───── RECORDS PROVIDED ─────
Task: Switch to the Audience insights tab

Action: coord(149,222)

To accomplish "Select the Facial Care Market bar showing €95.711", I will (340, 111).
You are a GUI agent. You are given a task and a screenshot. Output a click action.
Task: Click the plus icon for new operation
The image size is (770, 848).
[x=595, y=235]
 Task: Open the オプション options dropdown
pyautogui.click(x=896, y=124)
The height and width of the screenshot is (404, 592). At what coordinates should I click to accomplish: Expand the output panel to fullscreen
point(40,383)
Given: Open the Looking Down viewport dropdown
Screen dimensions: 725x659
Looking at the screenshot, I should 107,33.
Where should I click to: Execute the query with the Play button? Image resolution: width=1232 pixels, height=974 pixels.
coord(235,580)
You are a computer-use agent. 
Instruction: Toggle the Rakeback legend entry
─────
▸ WORK ORDER
Every line of the data should be copied exactly.

▸ EXERCISE RESULT
Task: Switch to the Audience insights tab

Action: coord(149,222)

To accomplish "Select the Facial Care Market bar showing €95.711", I will (340, 111).
You are a GUI agent. You are given a task and a screenshot. Output a click action.
Task: Click the plus icon for new operation
The image size is (770, 848).
[x=595, y=235]
 Task: Open the オプション options dropdown
pyautogui.click(x=896, y=124)
The height and width of the screenshot is (404, 592). At what coordinates should I click to accomplish: Expand the output panel to fullscreen
point(40,383)
Given: Open the Looking Down viewport dropdown
Screen dimensions: 725x659
Looking at the screenshot, I should 107,33.
Where should I click to: Execute the query with the Play button? Image resolution: width=1232 pixels, height=974 pixels.
coord(235,580)
You are a computer-use agent. 
Instruction: Toggle the Rakeback legend entry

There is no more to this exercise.